South-Central Section - 47th Annual Meeting (4-5 April 2013)

Paper No. 30-2
Presentation Time: 8:00 AM-12:00 PM

INSIGHTS INTO MAGMA PLUMBING SYSTEMS FOR PHREATOMAGMATIC VOLCANOES: INTRUSIVE EOCENE BASALTIC FEEDER COMPLEX AND ASSOCIATED EXPLOSIVE VENTS EAST OF PEñA MOUNTAIN, BIG BEND NATIONAL PARK, WEST TEXAS


ABSTRACT WITHDRAWN

, j.hill42@tcu.edu

Eocene basaltic volcanism in the Big Bend region of the Trans-Pecos igneous province included widespread explosive phreatomagmatic interactions between rising basaltic magma and groundwater-rich Cretaceous to Eocene fluvial sediments. Open folding of the succession and Basin-and-Range normal faulting have exposed networks of feeder intrusions which supplied some of the phreatomagmatic volcanoes. Here we describe results of our work in progress on one example of these magma plumbing systems, which illustrates the complexity of the feeder networks that may develop in settings where magma encounters poorly lithified sedimentary sequences at shallow levels beneath the surface.

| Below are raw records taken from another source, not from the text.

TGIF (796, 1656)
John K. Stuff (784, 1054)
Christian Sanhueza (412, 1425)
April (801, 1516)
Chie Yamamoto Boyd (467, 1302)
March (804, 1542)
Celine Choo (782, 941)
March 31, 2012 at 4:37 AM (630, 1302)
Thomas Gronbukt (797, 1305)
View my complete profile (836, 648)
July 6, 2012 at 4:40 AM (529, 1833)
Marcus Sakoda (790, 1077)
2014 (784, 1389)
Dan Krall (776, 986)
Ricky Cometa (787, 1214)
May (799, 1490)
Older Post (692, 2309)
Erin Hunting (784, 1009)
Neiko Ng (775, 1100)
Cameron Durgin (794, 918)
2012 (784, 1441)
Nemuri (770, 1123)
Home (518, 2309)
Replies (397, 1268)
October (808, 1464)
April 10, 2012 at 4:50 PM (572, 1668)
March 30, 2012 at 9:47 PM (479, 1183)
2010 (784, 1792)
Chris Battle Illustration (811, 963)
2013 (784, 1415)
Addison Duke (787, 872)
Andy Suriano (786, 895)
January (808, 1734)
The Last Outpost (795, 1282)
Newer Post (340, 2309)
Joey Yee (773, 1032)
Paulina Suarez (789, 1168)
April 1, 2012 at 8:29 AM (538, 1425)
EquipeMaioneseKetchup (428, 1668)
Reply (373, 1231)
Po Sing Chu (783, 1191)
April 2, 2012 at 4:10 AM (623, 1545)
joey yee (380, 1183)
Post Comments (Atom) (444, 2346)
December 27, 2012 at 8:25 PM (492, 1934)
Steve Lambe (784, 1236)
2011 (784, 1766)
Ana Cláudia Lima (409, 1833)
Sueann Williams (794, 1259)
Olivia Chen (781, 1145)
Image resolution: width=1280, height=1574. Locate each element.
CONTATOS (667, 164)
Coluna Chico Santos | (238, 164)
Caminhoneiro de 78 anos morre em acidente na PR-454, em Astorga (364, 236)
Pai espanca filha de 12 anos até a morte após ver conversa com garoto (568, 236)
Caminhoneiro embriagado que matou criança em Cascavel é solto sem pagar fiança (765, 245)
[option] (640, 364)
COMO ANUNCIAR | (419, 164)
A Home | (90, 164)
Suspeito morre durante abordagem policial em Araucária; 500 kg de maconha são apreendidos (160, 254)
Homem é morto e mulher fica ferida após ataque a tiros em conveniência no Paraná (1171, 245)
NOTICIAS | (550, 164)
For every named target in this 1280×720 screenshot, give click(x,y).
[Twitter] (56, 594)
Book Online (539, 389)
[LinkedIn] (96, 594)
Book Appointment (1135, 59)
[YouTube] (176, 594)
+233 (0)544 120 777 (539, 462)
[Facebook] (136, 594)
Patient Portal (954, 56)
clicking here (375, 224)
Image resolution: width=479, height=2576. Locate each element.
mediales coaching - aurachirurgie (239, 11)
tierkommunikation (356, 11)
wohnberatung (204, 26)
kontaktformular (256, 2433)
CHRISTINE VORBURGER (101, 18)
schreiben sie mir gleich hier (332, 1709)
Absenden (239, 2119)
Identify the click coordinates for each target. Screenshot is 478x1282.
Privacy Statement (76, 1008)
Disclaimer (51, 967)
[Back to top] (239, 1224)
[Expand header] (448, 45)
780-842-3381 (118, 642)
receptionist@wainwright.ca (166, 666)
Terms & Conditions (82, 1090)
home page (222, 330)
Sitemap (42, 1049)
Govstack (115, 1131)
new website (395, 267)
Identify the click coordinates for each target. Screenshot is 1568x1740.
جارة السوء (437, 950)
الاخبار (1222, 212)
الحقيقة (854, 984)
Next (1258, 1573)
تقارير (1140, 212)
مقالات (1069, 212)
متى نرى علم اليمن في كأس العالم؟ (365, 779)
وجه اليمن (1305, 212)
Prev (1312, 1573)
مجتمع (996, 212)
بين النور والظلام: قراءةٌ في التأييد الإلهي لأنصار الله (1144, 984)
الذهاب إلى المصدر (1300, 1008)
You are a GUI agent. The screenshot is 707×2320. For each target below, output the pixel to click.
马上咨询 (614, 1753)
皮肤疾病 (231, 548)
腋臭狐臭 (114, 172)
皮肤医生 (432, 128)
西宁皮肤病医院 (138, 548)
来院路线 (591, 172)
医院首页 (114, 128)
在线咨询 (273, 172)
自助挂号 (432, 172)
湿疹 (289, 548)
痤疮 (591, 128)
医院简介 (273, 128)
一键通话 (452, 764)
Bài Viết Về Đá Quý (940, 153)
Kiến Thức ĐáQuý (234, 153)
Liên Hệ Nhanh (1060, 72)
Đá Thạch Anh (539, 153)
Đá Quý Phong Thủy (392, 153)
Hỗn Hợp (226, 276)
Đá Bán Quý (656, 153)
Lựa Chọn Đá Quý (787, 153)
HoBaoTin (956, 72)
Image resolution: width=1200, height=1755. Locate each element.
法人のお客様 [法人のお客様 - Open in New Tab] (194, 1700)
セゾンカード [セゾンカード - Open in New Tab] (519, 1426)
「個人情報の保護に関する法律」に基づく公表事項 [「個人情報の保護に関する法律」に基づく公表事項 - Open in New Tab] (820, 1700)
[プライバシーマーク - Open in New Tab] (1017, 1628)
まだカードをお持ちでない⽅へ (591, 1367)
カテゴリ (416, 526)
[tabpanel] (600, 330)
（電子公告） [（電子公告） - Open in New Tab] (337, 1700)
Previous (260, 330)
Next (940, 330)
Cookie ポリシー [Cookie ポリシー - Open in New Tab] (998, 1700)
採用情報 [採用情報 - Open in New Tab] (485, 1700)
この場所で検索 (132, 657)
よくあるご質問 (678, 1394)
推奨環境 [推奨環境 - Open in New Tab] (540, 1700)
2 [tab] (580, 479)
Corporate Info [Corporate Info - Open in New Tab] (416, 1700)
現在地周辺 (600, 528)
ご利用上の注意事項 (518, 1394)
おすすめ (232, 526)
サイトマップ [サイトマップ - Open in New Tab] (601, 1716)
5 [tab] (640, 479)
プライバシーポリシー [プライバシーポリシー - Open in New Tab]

East of Peña Mountain in the SW part of Big Bend National Park, an interconnected network of hypabyssal basaltic intrusions penetrates gently dipping terrigenous and tuffaceous sediments of the Paleocene to Eocene Black Peaks and Chisos Formations. A complex array of dikes, sills, tongues and irregular, plug-like bodies of basalt occurs over an area at least 1350 m long by 300 m wide. The intrusions show fluidal, billowed, chilled margins against the host sediment, and sinuous, highly irregular, bifurcating dikes extend laterally into the sedimentary strata from larger tongues or sills. The intrusive basalt surrounds three separate zones up to 60 m long and several meters wide that have steep margins and are filled with a chaotic mixture of disaggregated sediment and poorly vesicular to scoriaceous basaltic lapilli, blocks and bombs. The characteristics of the pyroclastic material indicate that these zones are remnants of explosive phreatomagmatic vents. Meter-scale elongate tongues or tubes of the intrusive basalt penetrate parts of the vent-fill material.

We infer that Eocene phreatomagmatic volcanoes in the area east of Peña Mountain were fed by an upward-propagating network of relatively small, subvolcanic intrusions. After explosive activity had ceased (probably when the available groundwater was used up), basalt magma continued to be supplied to the growing intrusive network, obscuring much of the earlier feeder system and the associated phreatomagmatic volcanic vents. It is possible that the larger intrusions fed effusive basaltic eruptions, although we have not yet found field evidence for this.